The Arkansas School Safety Commission released its final report to Governor Asa Hutchinson on Monday, Dec. 3, concluding a process that began in March in the wake of the Parkland, Fla. high school shooting. The Commission made 30 recommendations as a part of its 124-page report seeking to improve safety in schools for students and staff.
Hutchinson called the report “an extraordinary exercise that exceeded my expectations.” The Commission was divided into several subcommittees, including subcommittees on “Mental Health and Prevention,” “Law Enforcement and Security,” “Audits, Emergency Operations Plans, and Drills,” “Intelligence and Communications,” and “Physical Security.”
The leadup to the report’s release was met with speculation, as an earlier draft had been released in July. Among the chief questions answered by Monday’s release was the Commission’s recommendation regarding arming school staff. The Commission answered these questions by recommending that “No campus should ever be without an armed presence when staff and children are attending class or a major extracurricular activity.” They further recommended that “If financially practicable, schools should ideally have at least one SRO for each campus,” stating that resource officers should be present during school hours and during any substantial extracurricular activities. As for the arming of school staff, the Commission recommended that if the school desires to arm staff, that those staff members undergo extensive training with local law enforcement.
While some 70 percent of schools have implemented recommendations from the July report, these recommendations are just that—recommendations. Regarding the arming of staff, Hutchinson responded to reporters, “I do not believe that should be mandated. That is a recommendation. The final decision should be made by the local school district and local school leadership.” The governor has made it clear though that he supports firearms in the school, previously stating in a February interview with CBS’ Face the Nationthat “The children are trained to throw books at an intruder, anything that they have hands on. So if you have any firearm, it’s obviously going to be a better protection.”
He stated during the interview that with regard to school autonomy, “It should be locally decided as to what that weapon is and of what the comfort level is with the trained staff. So those are local decisions have to be made as to what is the best utility.”
The recommendation to arm staff seems to contradict prior data and opinion, as federal studies point to both the dangers of arming school staff and the displeasure of staff in being armed. According to the National Education Association, “The American Federation of Teachers and the National Education Association, the nation’s two largest organizations of education professionals, oppose allowing guns in schools, a position they reiterated after the Parkland shooting.” The National Association of School Resource Officers also opposes these findings, citing danger to law enforcement and students. Law enforcement also is opposed to the prospect, as “The FBI found that in 250 active shooter incidents, there were only seven successful armed civilian interventions.” The President and the Executive Director of the Major Cities Chiefs Association, an association that represents 75 police forces from large cities in the USA and Canada simply stated that arming teachers was “not a good idea.”

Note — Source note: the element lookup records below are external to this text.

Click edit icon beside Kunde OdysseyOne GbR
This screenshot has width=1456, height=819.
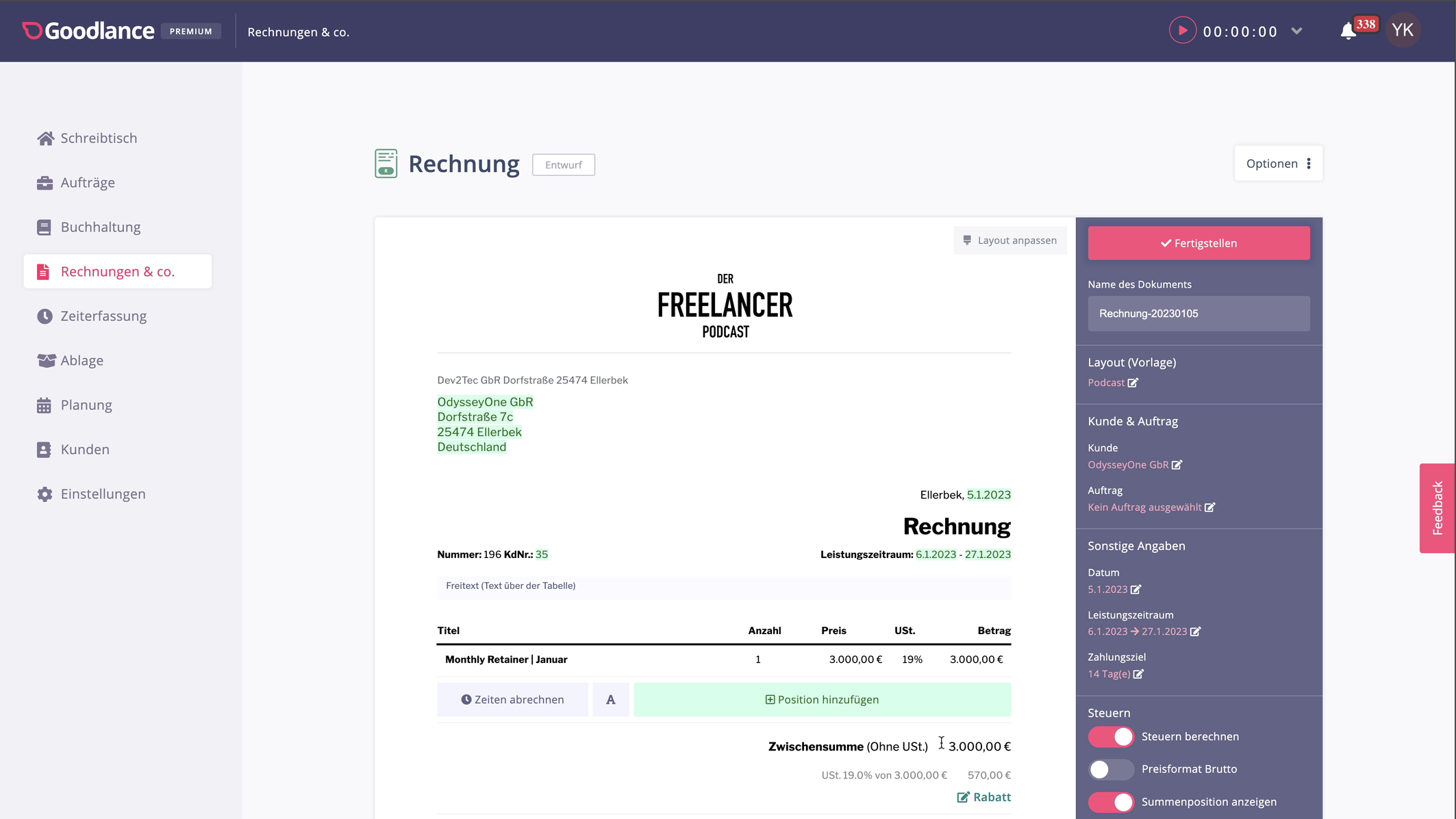1177,465
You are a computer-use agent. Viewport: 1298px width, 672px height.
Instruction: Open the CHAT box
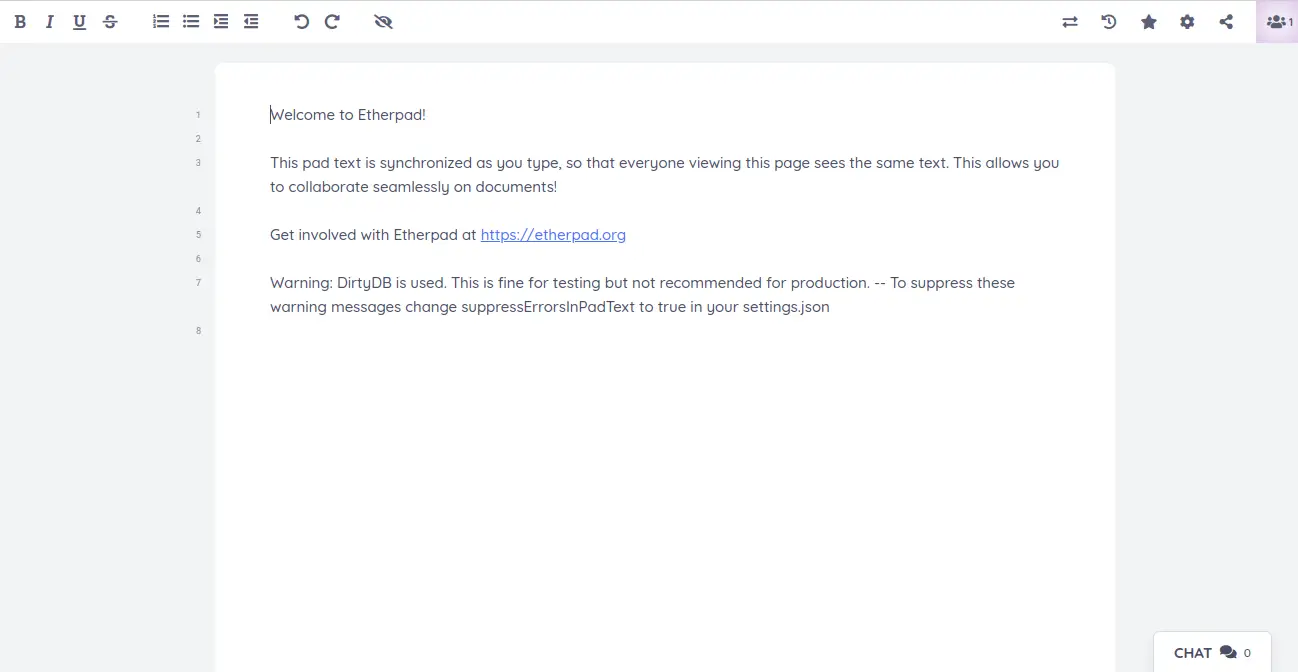1212,653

The Commission’s findings were also disputed by the gun safety advocacy group, Arkansas Moms Demand Action for Gun Sense in America. The organization made a statement through spokesperson Eve Jorgensen, who responded, “I’m disappointed that instead of exploring proven gun violence prevention tools like robust Red Flag Laws, the Commission is recommending the dangerous policy of arming teachers.” Red flag laws are designed to prevent gun violence, allowing state courts to restrict access to guns if a person is a threat to themselves or others. These laws have been passed in other states by both Democratic and Republican leaders. Arkansas Moms Demand Action for Gun Sense in America has posted data backing up their claims regarding arming teachers and has become a vocal voice in the Arkansas political stage. Several successful midterm campaigns came from candidates who embraced the group.
Aside from their findings regarding guns, the Commission also made recommendations regarding mental health, recommending that “Every school district should conduct school climate surveys across all campuses, and develop and implement an action plan based on the findings of the school climate survey” and that “All school districts should implement a positive climate program that deters bullying behaviors, and promotes social-emotional learning and positive peer relationships.” The Commission also recommended that “All school districts should provide access to training in Youth Mental Health First Aid for all personnel who interact with students. Additional school personnel training may include: Adverse Childhood Experiences (ECUs), Trauma-Informed Schools, Drug-Endangered Children, and Social-Emotional Learning.”
Governor Hutchinson expressed his hopes for the future of Arkansas school safety in light of the final report, saying, “I hope that we’ll be able to see a year from now, first of all that there not be any incidents in Arkansas. That would be a real answer to prayer, but also because of security initiatives.”